Gold Prices Surge Past $4,200 as Weak Jobs Data Curbs Rate-Hike Odds
Gold extended its two-day rally, surpassing the $4,200 mark, after weaker-than-expected US jobs data significantly reduced the likelihood of the Federal Reserve raising interest rates this year. The market repriced its expectations for the Fed's monetary policy stance, boosting the appeal of the precious metal.
Gold prices surged in global markets following the release of softer-than-expected US jobs data. The June nonfarm payrolls report, which fell significantly below forecasts, diminished the probability of the Federal Reserve (Fed) raising interest rates this year in its fight against inflation. This development propelled bullion to extend its two-day gains, with COMEX gold climbing past $4,200 per ounce.
According to data released by the US Department of Labor, nonfarm payrolls increased by only 57,000 in June. This figure was well below economists' expectations of 110,000 to 115,000 and marked the slowest pace of hiring in four months. The unemployment rate held steady at 4.2%; however, this decline was partly attributed to a decrease in labor force participation. Average hourly earnings saw an annual increase of 3.5%. Following the report, the probability of a September rate hike, as indicated by the CME FedWatch tool, dropped from approximately 66-67% to around 50-51%.
The weak jobs data prompted markets to swiftly reprice their expectations for the Fed's monetary policy stance. Gold, a non-yielding asset, typically incurs an opportunity cost for investors when interest rates are high or expected to rise. However, as rate-hike expectations recede, this cost diminishes, making gold relatively more attractive. A weakening US dollar against other major currencies further enhanced gold's appeal. In tandem with gold, silver prices also rallied to around $62 per ounce, supporting the broader uptrend in the precious metals market.
This employment report signaled a cooling in the US economy and labor market, indicating a loss of momentum. Earlier remarks by Fed Chair Kevin Warsh, acknowledging easing inflation expectations while reaffirming the central bank's commitment to price stability, added to market uncertainty. Geopolitical developments and increased oil shipments through the Strait of Hormuz, which led to lower oil prices, further alleviated energy-driven inflation concerns and provided additional support for precious metals.
Analysts note that the subdued employment figures will likely reduce pressure on the Fed to hike rates.
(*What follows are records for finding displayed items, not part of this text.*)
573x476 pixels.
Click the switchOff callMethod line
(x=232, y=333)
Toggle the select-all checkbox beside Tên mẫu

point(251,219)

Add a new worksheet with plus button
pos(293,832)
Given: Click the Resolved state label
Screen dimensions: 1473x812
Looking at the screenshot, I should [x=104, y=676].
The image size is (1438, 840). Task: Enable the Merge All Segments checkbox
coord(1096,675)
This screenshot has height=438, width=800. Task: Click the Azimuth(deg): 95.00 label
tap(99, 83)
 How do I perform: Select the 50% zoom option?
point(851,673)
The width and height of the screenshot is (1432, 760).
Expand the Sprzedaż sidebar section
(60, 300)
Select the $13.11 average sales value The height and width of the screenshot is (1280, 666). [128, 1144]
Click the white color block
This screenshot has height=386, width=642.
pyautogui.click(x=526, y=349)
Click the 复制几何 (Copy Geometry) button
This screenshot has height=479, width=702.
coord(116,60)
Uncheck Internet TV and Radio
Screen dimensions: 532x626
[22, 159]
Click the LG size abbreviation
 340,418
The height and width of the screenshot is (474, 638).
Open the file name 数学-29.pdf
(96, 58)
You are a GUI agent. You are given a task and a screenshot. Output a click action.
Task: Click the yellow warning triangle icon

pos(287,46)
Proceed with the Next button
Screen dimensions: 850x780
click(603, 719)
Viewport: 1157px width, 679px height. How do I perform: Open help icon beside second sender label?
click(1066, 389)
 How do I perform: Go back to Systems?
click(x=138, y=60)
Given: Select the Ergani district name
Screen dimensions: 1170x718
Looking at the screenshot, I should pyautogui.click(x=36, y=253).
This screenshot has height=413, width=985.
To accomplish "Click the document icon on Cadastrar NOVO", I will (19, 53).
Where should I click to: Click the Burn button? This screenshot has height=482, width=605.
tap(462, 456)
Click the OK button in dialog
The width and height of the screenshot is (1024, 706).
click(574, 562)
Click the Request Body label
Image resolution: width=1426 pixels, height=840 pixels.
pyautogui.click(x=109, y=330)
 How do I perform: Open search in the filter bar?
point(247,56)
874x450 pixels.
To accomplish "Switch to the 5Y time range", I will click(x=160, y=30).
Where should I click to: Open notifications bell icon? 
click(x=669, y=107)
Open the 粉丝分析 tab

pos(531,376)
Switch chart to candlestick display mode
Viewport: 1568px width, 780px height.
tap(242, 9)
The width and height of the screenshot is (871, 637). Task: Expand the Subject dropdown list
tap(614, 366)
David Meger, director of metals trading at High Ridge Futures, stated that the lower-than-expected jobs numbers portend less likelihood of potential rate hikes later this year, leading to a significant rally in the gold market. While some analysts forecast gold could approach $6,000 by year-end, others caution against overly bullish expectations. Upcoming inflation data and the Fed's September meeting will remain crucial for determining market direction.